What about the injuries? The knees, the hamstrings, the shoulder, the spike caught in the drain, the what-ifs?
“That was overplayed. A lot of times I felt great. I wasn’t always a one-legged guy who looked like a mummy. I never had any problem from the waist
up. I didn’t hurt as bad as everybody thought I did. I still ran down to first base faster than anyone. I played twenty-four hundred games. That’s three hundred more than anyone ever played for the Yankees. Out of eighteen years, probably fourteen was good. Just not the last four. Well, I don’t know if I was ever a hundred percent. I was eighty percent.

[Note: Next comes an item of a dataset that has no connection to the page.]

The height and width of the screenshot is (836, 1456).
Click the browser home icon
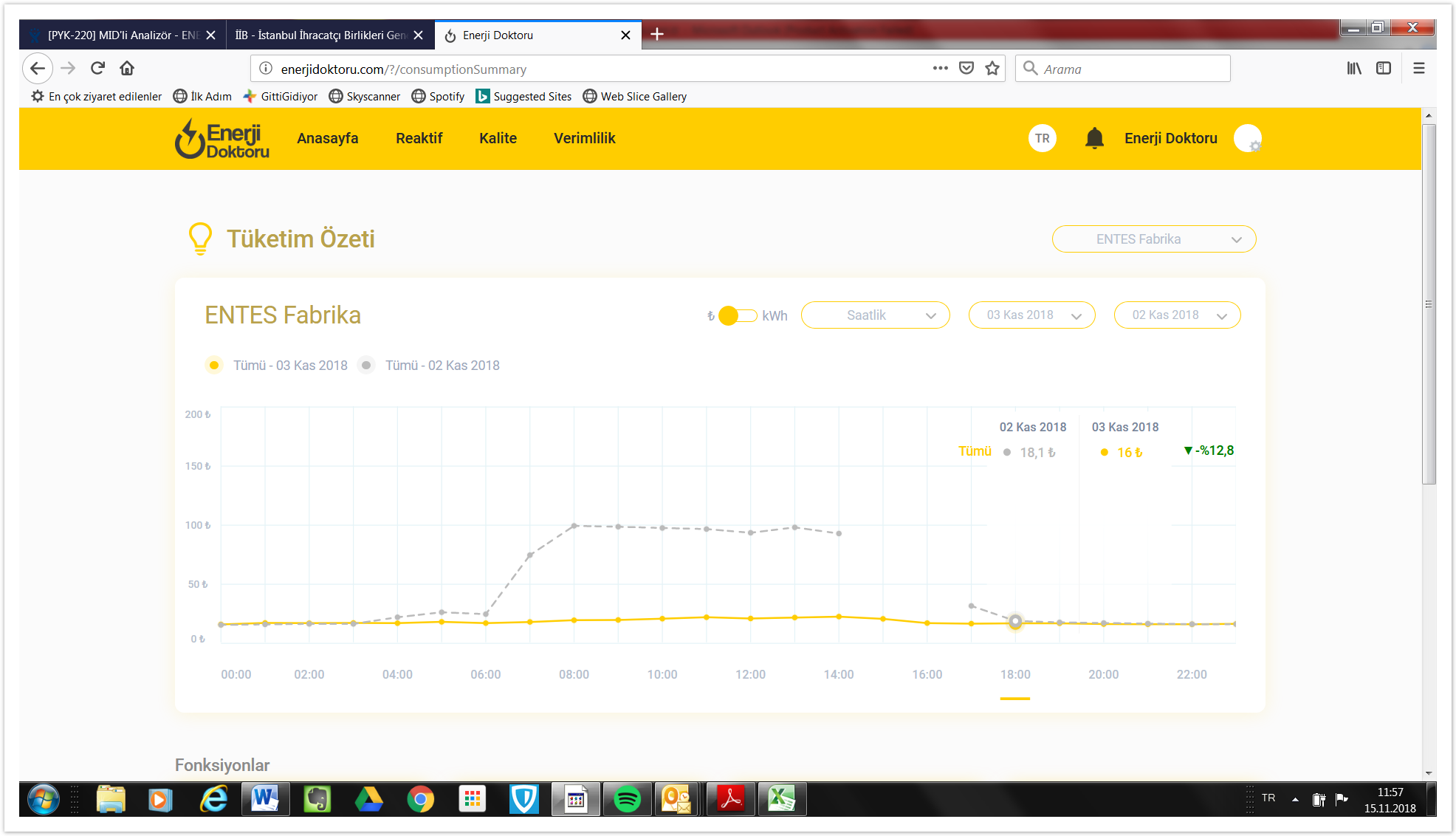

“It does bug me that I’m not up in the record books more. Every time I’m introduced and someone days, ‘Lifetime .298 hitter,’ I think, ‘You cocksucker, quit saying that!’”
He began to hum. “Have you ever heard that song ‘Willie, Mickey, and The Duke’? That guy made some money.”
The refrain was all he knew of Terry Cashman’s 1981 anthem to Fifties baseball. Say, hey. Say, hey. Say, hey. “I know all the words to ‘I Love Mickey.’ Teresa Brewer wrote it.”
They recorded it together
—
in counterpoint
—
in 1956.
“I love Mickey.”
“Mickey who?”
“You know who, the fella with the celebrated swing.”
It reached number 51 on the charts.
“Betcha don’t know what’s on the B side? ‘Keep Your Cotton Pickin’ Paddies offa My Heart.’ ”
It was the year he won the Triple Crown. He was on the way up. Life was a dream.